Kappa Eta Kappa also appeared in notices concerning charity and public welfare. A notice about the Florence Crittenton mission credited the club, abbreviated as K. E. K., with an appeal that led to the packing of a barrel of canned fruit for the institution. Another notice reported the club's interest in the Starr Commonwealth Home for Boys and stated that the club subscribed five dollars toward the purchase of bed linen. In 1918, a Richmond notice on cold weather, coal shortages, and high living costs advised residents knowing of elderly or infirm people in need to call the presidents of local organizations including Kappa Eta Kappa, the Monday Club, the Sorority, Boy Scouts, Camp Fire Girls, or men's societies.

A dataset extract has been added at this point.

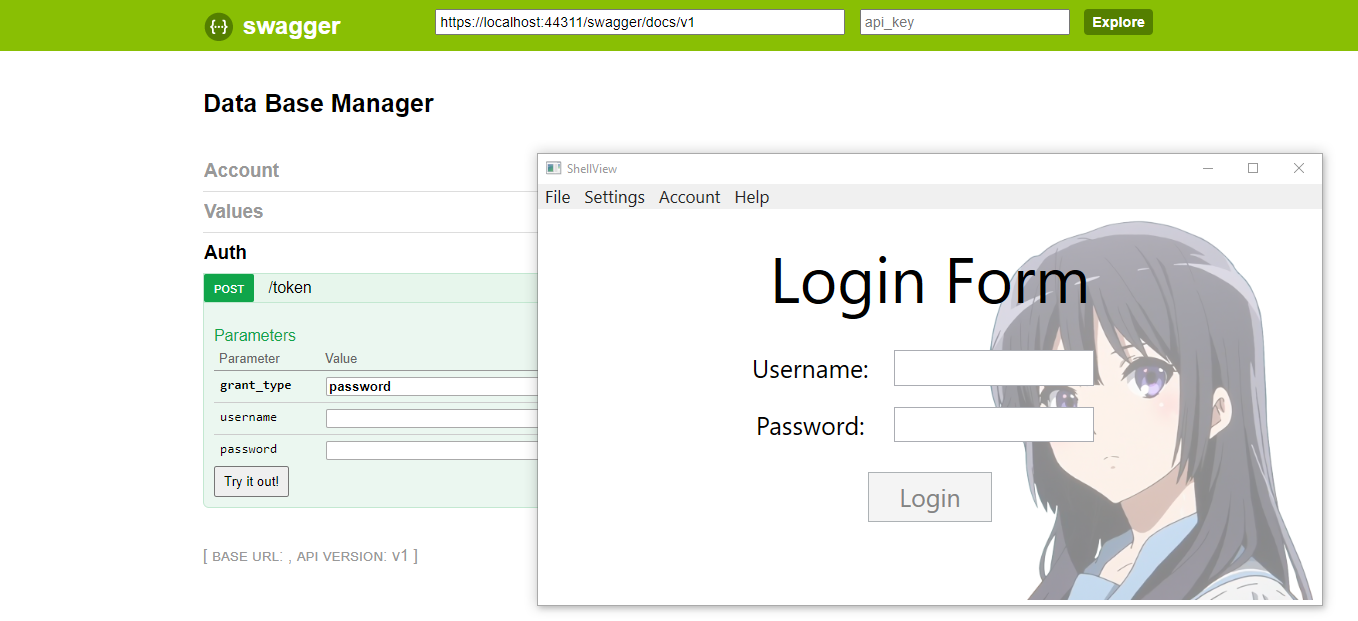Click the swagger docs URL field
1358x621 pixels.
pos(639,21)
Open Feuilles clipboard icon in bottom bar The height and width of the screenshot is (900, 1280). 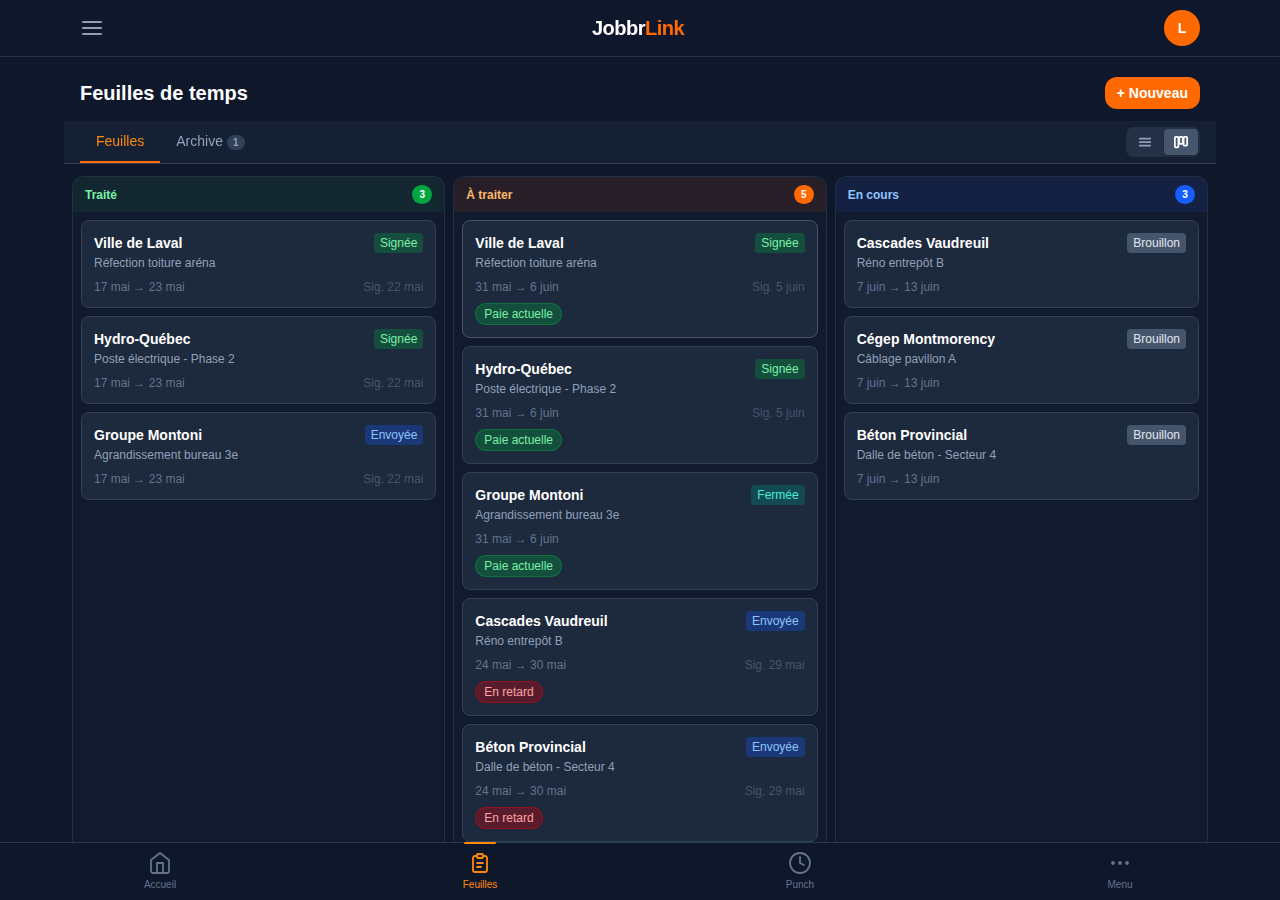[x=480, y=863]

In 1916, Ella Simmons Lovejoy was described in a wedding notice as a charter member of Kappa Eta Kappa and as first president of the Lenox Civic Society, which the notice said she helped organize for the welfare and beautification of Richmond and for securing public gardens and parks. In 1920, a Richmond political notice referred to Kappa Eta Kappa as "the leading women's club" and stated that Burt D. Cady of Port Huron would be asked by the club to seek a return speaking date for Mary L. Veenfliet.

==Name change to Richmond Woman's Club==
In August 1921, newspapers reported that Kappa Eta Kappa would change its name to the Richmond Woman's Club. The report described Kappa Eta Kappa as a literary society composed of a few of Richmond's representative women and said that, after eighteen years under its original name, the organization would adopt a name more in keeping with the times and with its activities. It stated that the new name would be announced with the appearance of the 1921–1922 year book.

The officers listed at the time of the name change were Mrs. Mary E. Neddermeyer, president; Mrs. Mildred Weeks, vice-president; Mrs. Ella M. Lutes, recording secretary; Mrs. Jeannette Carl, treasurer; and Mrs. Esther A. Reed, corresponding secretary.

After the name change, the Richmond Woman's Club continued to appear in local notices. In October 1921, the club was scheduled to meet with Mrs. C. W. Reed and to hear a report of the state convention. In November 1922, Mrs. Culver gave a brief history of the Richmond library at a Woman's Club meeting, and the notice described the library as having been started and fostered by the Woman's Club and Civic Society. In November 1923, a concert was given under the auspices of the Richmond Woman's Club to start a fund toward a library building. A 1938 notice reported that Mrs. O. Culver was hostess to members of the Richmond Woman's Club at the home of Mrs. David Carl.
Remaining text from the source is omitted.